Resource Types Affected:

  • google_sql_database_instance
  • google_secret_manager_secret
  • google_compute_instance (metadata)
  • google_cloudfunctions_function (environment variables)
  • google_cloud_run_service (environment variables)

Detection Patterns:

/(password|secret|key)["\s]*[:=]["\s]*["'][^"']{8,}["']/i
/\b[A-Za-z0-9_-]{32,}\b/ # Generic long random strings

Sanitization Action:

  • REDACT: Replace with [REDACTED:SECRET]
  • AUDIT: Log resource type, secret length, creation timestamp
  • HASH: Store SHA256 hash for change detection without exposing value

1.3 Access Tokens & API Keys (CRITICAL)

Terraform Attributes:

- access_token
- refresh_token
- auth_token
- bearer_token
- api_key
- api_token
- oauth_token
- github_token
- gitlab_token
- slack_token

Provider-Specific Patterns:

Google Cloud:
- AIza[0-9A-Za-z-_]{35} # Google API Key
- ya29\.[0-9A-Za-z_-]{68,} # OAuth 2.0 Access Token

AWS:
- AKIA[0-9A-Z]{16} # AWS Access Key ID
- [0-9a-zA-Z/+=]{40} # AWS Secret Access Key

GitHub:
- ghp_[0-9a-zA-Z]{36} # GitHub Personal Access Token
- gho_[0-9a-zA-Z]{36} # GitHub OAuth Token

Slack:
- xoxb-[0-9]{11}-[0-9]{11}-[0-9a-zA-Z]{24} # Slack Bot Token

Sanitization Action:

  • REDACT: Replace with [REDACTED:TOKEN]
  • FINGERPRINT: Store last 4 characters for identification
  • ROTATE: Trigger automated token rotation workflow

2. Network & Infrastructure Secrets

2.1 Private IP Addresses (HIGH)

Terraform Attributes:

- private_ip_address
- internal_ip
- private_cluster_config.private_endpoint
- ip_address (when in private range)
- network_interface.internal_ip

Detection Patterns:

/10\.\d{1,3}\.\d{1,3}\.\d{1,3}/          # 10.0.0.0/8
/172\.(1[6-9]|2[0-9]|3[0-1])\.\d{1,3}\.\d{1,3}/ # 172.16.0.0/12
/192\.168\.\d{1,3}\.\d{1,3}/ # 192.168.0.0/16

Resource Types Affected:

  • google_compute_instance
  • google_container_cluster (private endpoint)
  • google_compute_address (PURPOSE=INTERNAL)
  • google_sql_database_instance

Sanitization Action:

  • MASK: Replace with 10.x.x.x or [PRIVATE_IP]
  • PRESERVE_SUBNET: Optionally keep subnet info: 10.1.x.x
  • CONFIGURABLE: Allow per-client policy (some clients may allow internal IPs)

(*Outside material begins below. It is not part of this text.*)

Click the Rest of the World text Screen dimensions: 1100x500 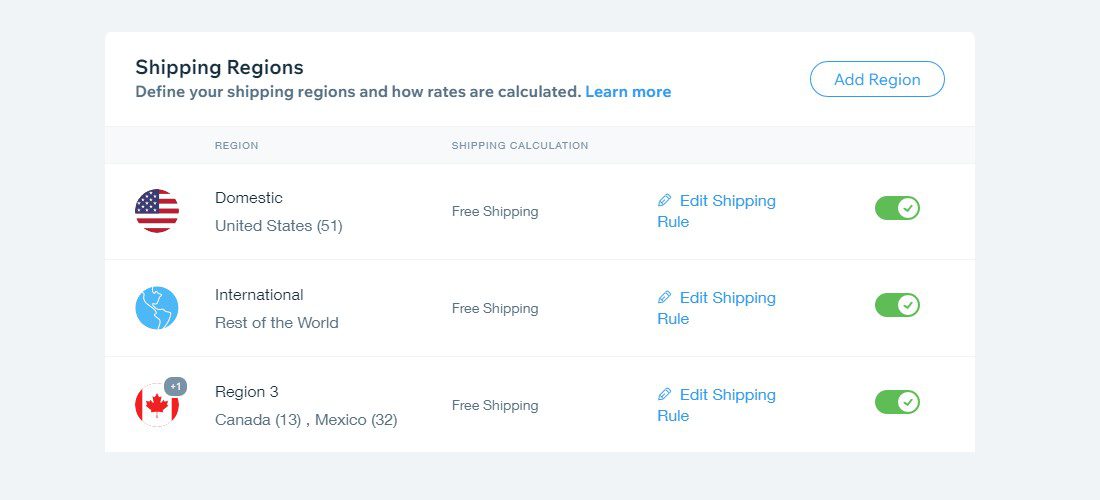[x=277, y=323]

2.2 Connection Strings & URIs (CRITICAL)

Terraform Attributes:

- connection_string
- connection_url
- jdbc_url
- database_url
- redis_url
- mongodb_uri

Detection Patterns:

# PostgreSQL
/postgres(ql)?:\/\/[^:]+:[^@]+@[^\/]+\/\w+/

# MySQL
/mysql:\/\/[^:]+:[^@]+@[^\/]+\/\w+/

# MongoDB
/mongodb(\+srv)?:\/\/[^:]+:[^@]+@[^\/]+\/\w+/

# Redis
/redis:\/\/:[^@]+@[^\/]+/

Sanitization Action:

  • PARSE: Extract protocol, host, database name
  • PRESERVE: Keep protocol://[USER]:[REDACTED]@host:port/database
  • AUDIT: Log full connection details separately for troubleshooting

2.3 SSH Configuration (HIGH)

Terraform Attributes:

- ssh_keys (in metadata)
- ssh_authorized_keys
- ssh_config
- known_hosts

Resource Types Affected:

  • google_compute_instance
  • google_compute_instance_template
  • google_os_login_ssh_public_key

Sanitization Action:

  • REDACT_PRIVATE: Remove private keys entirely
  • HASH_PUBLIC: Replace public key content with fingerprint
  • PRESERVE_TYPE: Keep key type (ssh-rsa, ed25519, etc.)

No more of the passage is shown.